Mon déplaisir et moi étions donc rendus inséparable à peu près à la moitié du formulaire lorsqu’il nous fallut décider du genre d’environnement auquel nous aspirerions lorsque aspirer et plein d’autres verbes d’action plus ou moins active allaient devenir des tâches particulièrement laborieuses.

J’ai réprimé mon besoin d’écrire de façon formelle que je refusais d’office toute chambre pastel.

10 septembre 2008

Des tours qui tombent

Le matin où des tours sont tombées (on devrait pouvoir retrouver la date en fouillant un peu), j’étais dans un local un peu froid en train d’écouter un prof un peu ennuyeux. Sans télévision, sans radio, sans cellulaire, les tours sont donc restées debout un peu plus longtemps pour moi que pour plein de gens pour qui elles ont tombé vingt fois en boucle entre le baguel et le deuxième café. Pendant l’après-midi, j’en ai plus ou moins senti poindre la rumeur autour de moi, mais il aurait tout aussi bien pu s’agir de discussions sur un nouveau jeu vidéo ou sur une bande-annonce spectaculaire, ce qui aurait d’ailleurs été parfaitement dans les normes usuelles.

Ce soir-là, j’avais un souper prévu avec une amie, une fille-d’Ottawa-presque-grandie-à-Sainte-Foy.
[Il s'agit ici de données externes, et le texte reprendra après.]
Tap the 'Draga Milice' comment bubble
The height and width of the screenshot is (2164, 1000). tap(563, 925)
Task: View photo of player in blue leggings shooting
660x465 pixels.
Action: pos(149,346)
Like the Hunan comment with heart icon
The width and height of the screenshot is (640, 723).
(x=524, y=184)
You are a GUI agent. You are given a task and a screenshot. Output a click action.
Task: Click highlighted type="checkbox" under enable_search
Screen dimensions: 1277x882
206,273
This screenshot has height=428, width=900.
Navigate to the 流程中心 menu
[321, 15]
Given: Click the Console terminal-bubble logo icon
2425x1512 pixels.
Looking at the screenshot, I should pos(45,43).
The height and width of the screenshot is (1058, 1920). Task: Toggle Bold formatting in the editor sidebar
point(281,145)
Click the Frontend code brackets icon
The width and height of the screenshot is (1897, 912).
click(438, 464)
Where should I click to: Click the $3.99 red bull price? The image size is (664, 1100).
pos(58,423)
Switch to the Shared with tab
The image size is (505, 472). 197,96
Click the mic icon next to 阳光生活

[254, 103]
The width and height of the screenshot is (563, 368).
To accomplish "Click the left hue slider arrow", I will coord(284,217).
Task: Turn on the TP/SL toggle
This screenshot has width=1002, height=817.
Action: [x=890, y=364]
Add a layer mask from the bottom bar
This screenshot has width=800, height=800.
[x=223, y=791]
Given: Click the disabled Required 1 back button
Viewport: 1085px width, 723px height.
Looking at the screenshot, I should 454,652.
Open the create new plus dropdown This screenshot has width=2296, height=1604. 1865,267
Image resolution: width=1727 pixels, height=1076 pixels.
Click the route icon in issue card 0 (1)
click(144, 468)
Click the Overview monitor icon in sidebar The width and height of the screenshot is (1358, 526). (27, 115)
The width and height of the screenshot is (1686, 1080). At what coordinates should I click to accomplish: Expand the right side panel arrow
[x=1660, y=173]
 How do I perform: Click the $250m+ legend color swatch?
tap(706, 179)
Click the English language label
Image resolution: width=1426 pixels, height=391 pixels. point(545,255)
Si je me rappelle bien, je feignais encore un intérêt opportun pour le patin à roulettes et je démontrais assez d’agilité sur les bords bien asphaltés (et propres, à Ottawa, tout ce qui concerne l’urbanisme est toujours propre; le reste…) du canal Rideau pour qu’elle daignât y croire. Ça avait été un excellent moment pour dire: «Ah, tiens, viens donc manger du spaghetti mardi». Le seul problème, c’est qu’à peu près au même moment, un type quelque part disait à d’autres: «Ah, tiens, allez donc faire s’écraser des avions dans des tours new-yorkaises mardi». Voilà, elle a dit oui et eux aussi.

Parmi tout ce que mes parents m’ont légué de mieux, la sauce à spaghetti occupe une place de choix. J’en avais alors un pot plein et je pouvais bonnement croire que le bonheur était dans le spaghetti. Bien entendu, depuis cette époque lointaine, je me suis affranchi dans le domaine de la sauce à spaghetti et ai développé une expertise très concurrentielle. De plus, ma sauce ne fait tomber aucune tour. Je le considère comme un avantage.

Ce soir-là fut un de ces soirs qui confirment plein de choses. La sauce à spaghetti de mes parents est excellente. Les tours étaient bel et bien tombées. Nous avions plusieurs spéculations là-dessus. Et sur plein d’autres choses aussi.

Quelque part entre le 11 septembre et la fin du mois, ça fera donc officiellement sept ans qu’on est ensemble. C’est un truc mnémotechnique très réussi.